→ **Daftar Tugas**:
1. Menurut teks tentang Conte, berapa kali berturut-turut Conte membawa Juventus meraih Scudetto?
2. Ubah bagian teks tentang Conte yang dibuka dengan kata-kata yang memuat "Jika melihat selanjutnya" dan ditutup dengan "di babak semifinal.". Tulis ulang bagian itu dengan mengganti "Juventus" menjadi "Bianconeri".

→ **Dokumen**:
____

Jika melihat selanjutnya Conte mampu
terus membawa Juventus meraih Scudetto sampai 3 kali beruntun maka jelas bahwa
mantan kapten Juventus ini memang punya kemampuan bagus sebagai seorang
manager, seperti kemampuan hebatnya selama 13 tahun meraih gelar bersama
Juventus.
Sosok seperti inilah yang membawa
Italia tampil gemilang di Piala Eropa 2016 dengan materi pemain yang konon
katanya terburuk dalam 10 tahun terakhir di timnas Italia.
Sosok yang memoles Gli Azzuri sehingga
memaksa Juara Piala Dunia 2014 Jerman melalui babak adu penalty untuk
menyingkirkan Buffon dkk di babak semifinal.

____

→ **Data Entri**:

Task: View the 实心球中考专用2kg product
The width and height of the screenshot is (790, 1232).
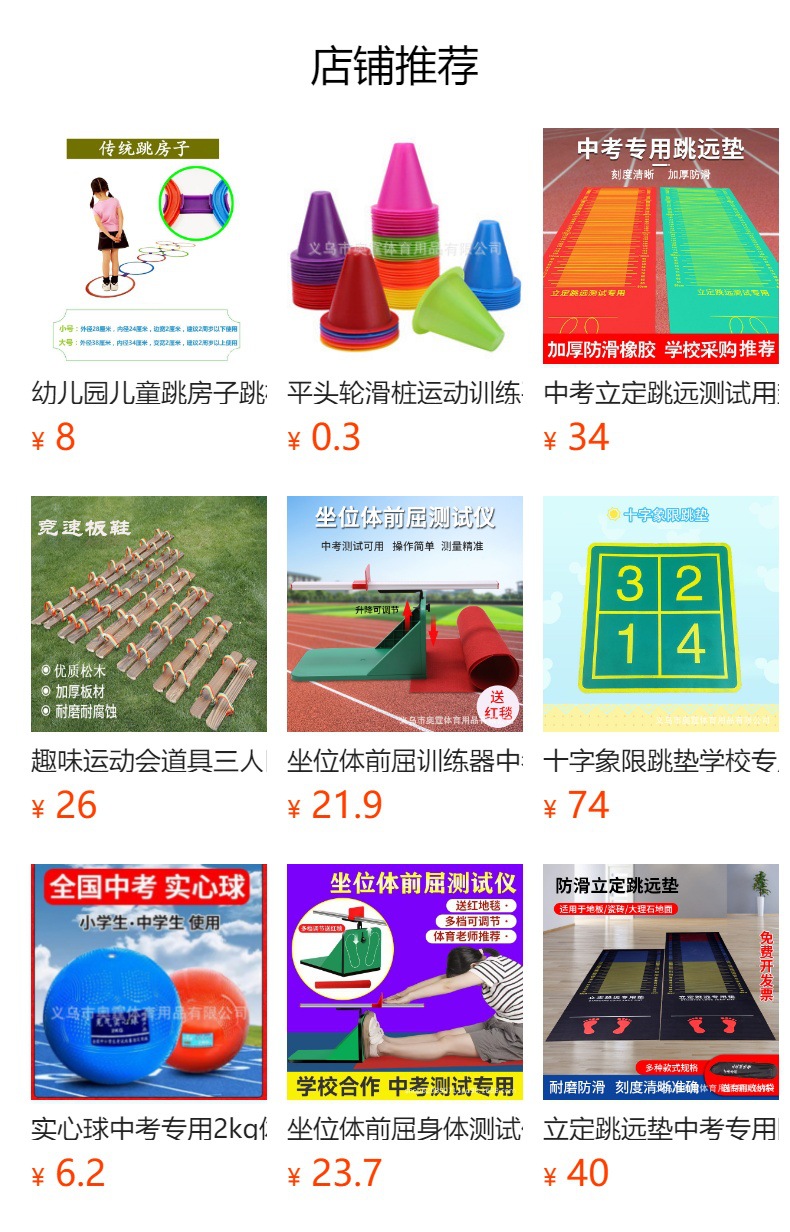Action: pos(149,1028)
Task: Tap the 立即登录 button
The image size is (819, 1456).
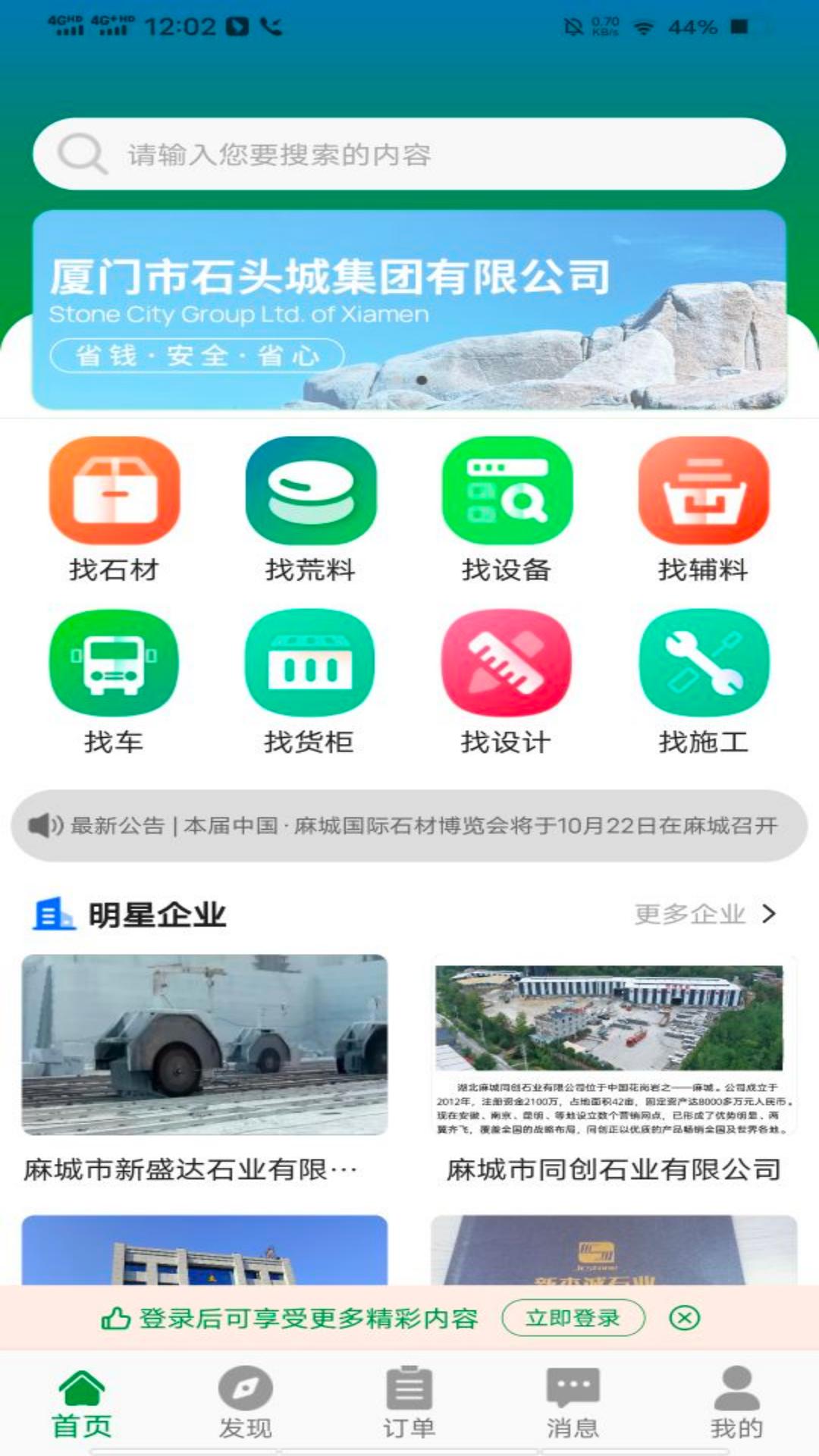Action: pyautogui.click(x=573, y=1318)
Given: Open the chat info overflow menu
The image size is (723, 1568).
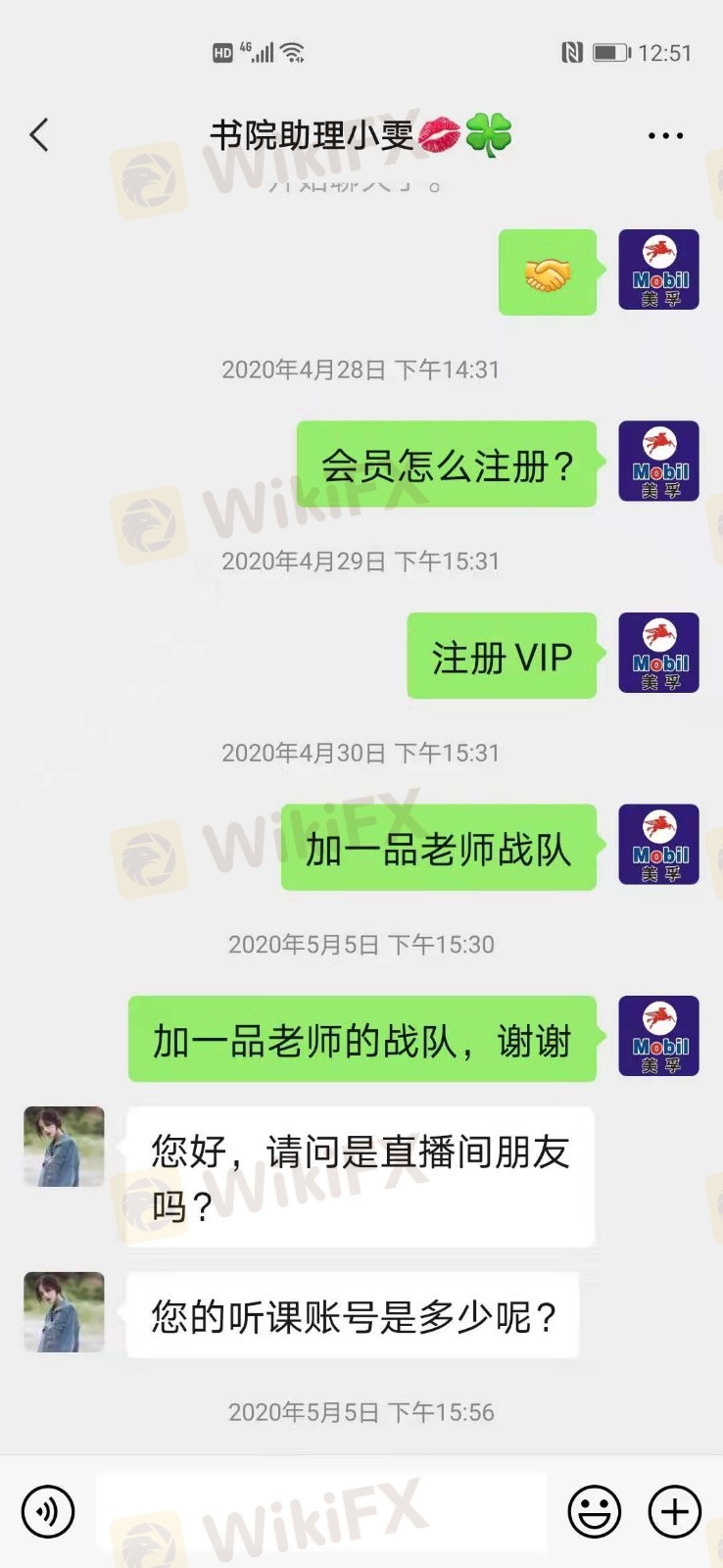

____

→ **Daftar Jawaban**:
1. Tiga kali beruntun.

2.
Jika melihat selanjutnya Conte mampu
terus membawa Bianconeri meraih Scudetto sampai 3 kali beruntun maka jelas bahwa
mantan kapten Bianconeri ini memang punya kemampuan bagus sebagai seorang
manager, seperti kemampuan hebatnya selama 13 tahun meraih gelar bersama
Bianconeri.
Sosok seperti inilah yang membawa
Italia tampil gemilang di Piala Eropa 2016 dengan materi pemain yang konon
katanya terburuk dalam 10 tahun terakhir di timnas Italia.
Sosok yang memoles Gli Azzuri sehingga
memaksa Juara Piala Dunia 2014 Jerman melalui babak adu penalty untuk
menyingkirkan Buffon dkk di babak semifinal.